**SOURCE DOCUMENT:**

┄┄┄┄┄┄┄┄┄┄

Why are compiled Java class files smaller than C c

2020-02-10 04:23发布

问题:

I would like to know why the .o file that we get from compiling a .c file that prints "Hello, World!" is larger than a Java .class file that also prints "Hello, World!"?

回答1:

Java uses Bytecode to be platform independent and "precompiled", but bytecode is used by interpreter and is served to be compact enough, so it is not the same that machine code which you can see in compiled C program. Just take a look at the full process of Java compilation:

Java program  
-> Bytecode   
  -> High-level Intermediate Representation (HIR)   
    -> Middle-level Intermediate Representation (MIR)   
      -> Low-level Intermediate Representation (LIR)  
        -> Register allocation
          -> EMIT (Machine Code)

this is the chain for Java Program to Machine code transformation. As you see bytecode is far away from machine code. I can't find in the Internet good stuff to show you this road on the real program (an example), everything I've found is this presentation, here you can see how each steps changes code presentation. I hope it answers you how and why compiled c program and Java bytecode are different.

┄┄┄┄┄┄┄┄┄┄

**PROBLEMS TO SOLVE:**
A - In the forum thread comparing Java class files with C object files, which step follows register allocation in the Java-to-machine-code chain?
B - Continue the forum thread on Java class files and C object files, picking up after its final sentence.

**DATA EXCERPT:**
┄┄┄┄┄┄┄┄┄┄

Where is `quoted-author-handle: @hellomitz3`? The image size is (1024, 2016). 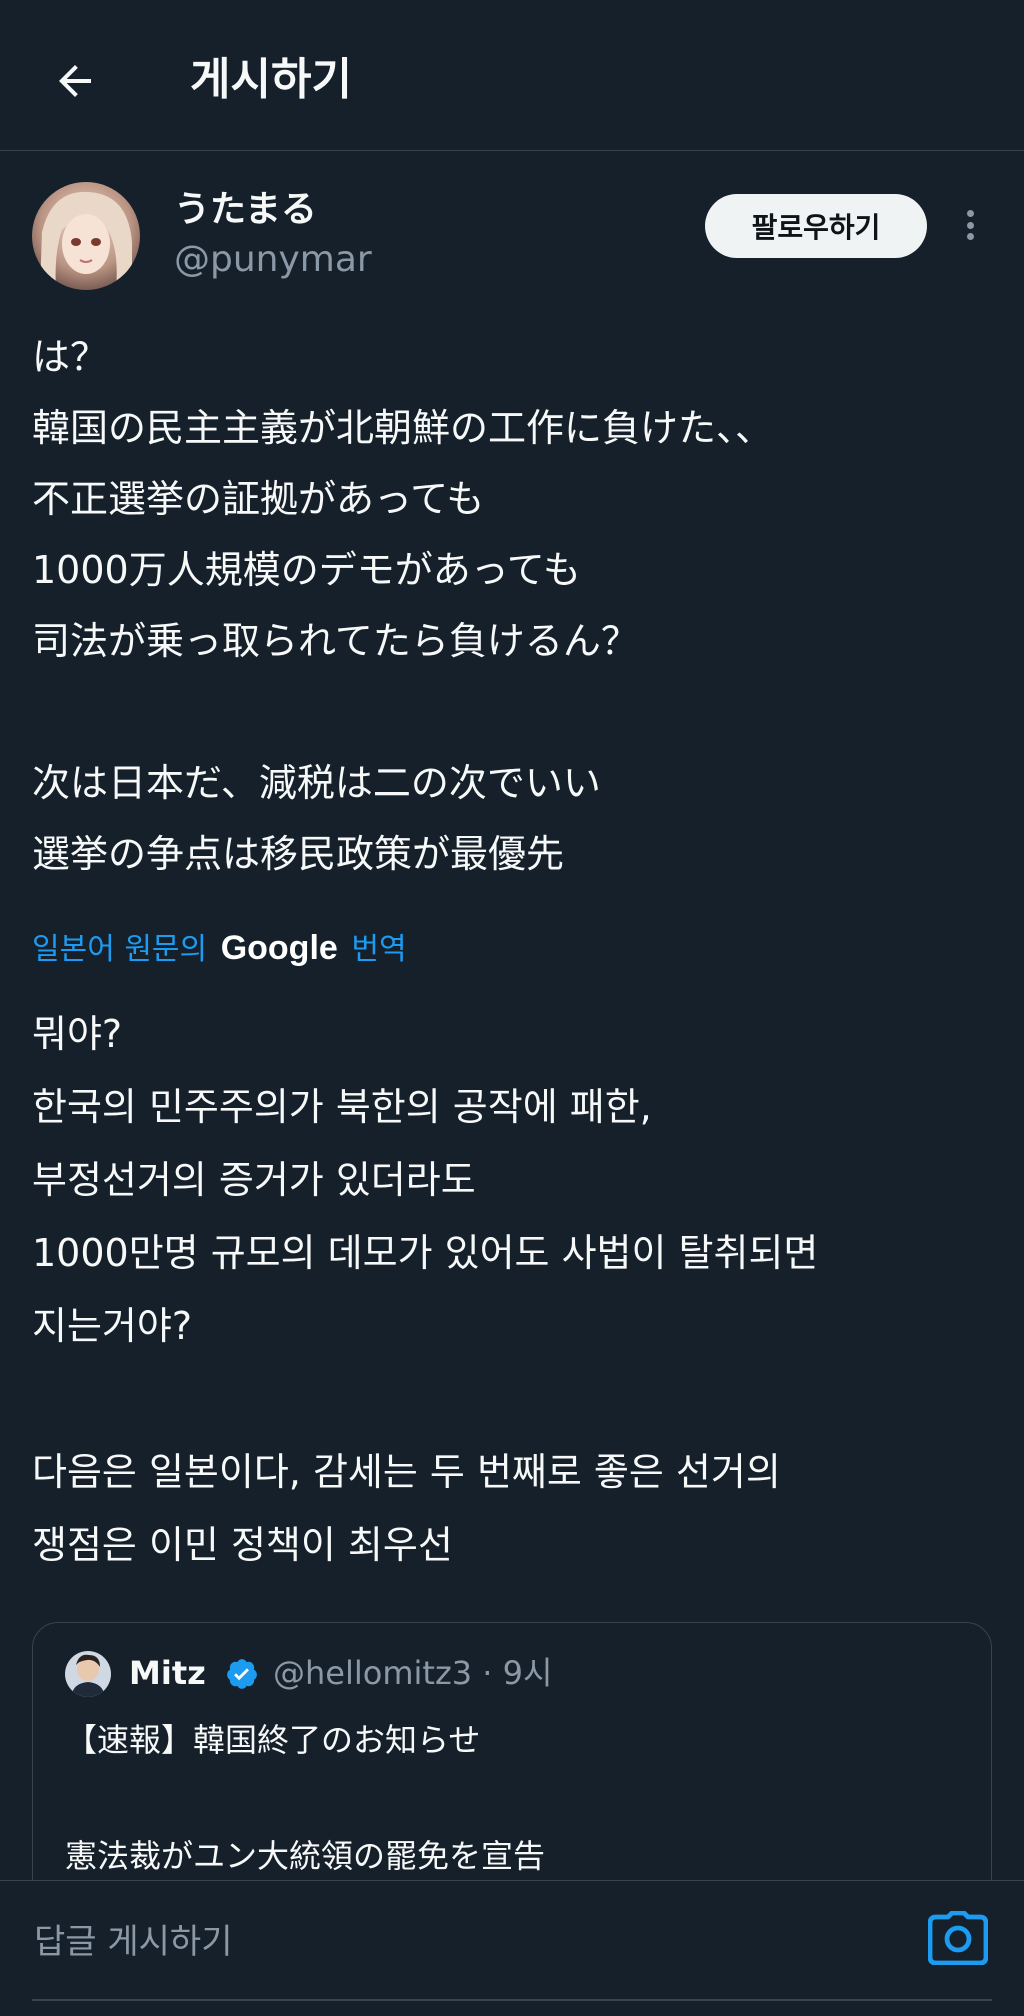 quoted-author-handle: @hellomitz3 is located at coordinates (373, 1673).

┄┄┄┄┄┄┄┄┄┄

**ANSWERS IN ORDER:**
A - EMIT (Machine Code).

B -
UPDATE: All steps which are after "bytecode" are done by JVM in runtime depending on its decision to compile that code (that's another story... JVM is balancing between bytecode interpretation and its compiling to native platform dependent code)

Finally found good example, taken from Linear Scan Register Allocation for the Java HotSpot™ Client Compiler (btw good reading to understand what is going on inside JVM). Imagine that we have java program:

public static void fibonacci() {
  int lo = 0;
  int hi = 1;
  while (hi < 10000) {
    hi = hi + lo;
    lo = hi - lo;
    print(lo);
  }
}

then its bytecode is:

0:  iconst_0
1:  istore_0 // lo = 0
2:  iconst_1
3:  istore_1 // hi = 1
4:  iload_1
5:  sipush 10000
8:  if_icmpge 26 // while (hi < 10000)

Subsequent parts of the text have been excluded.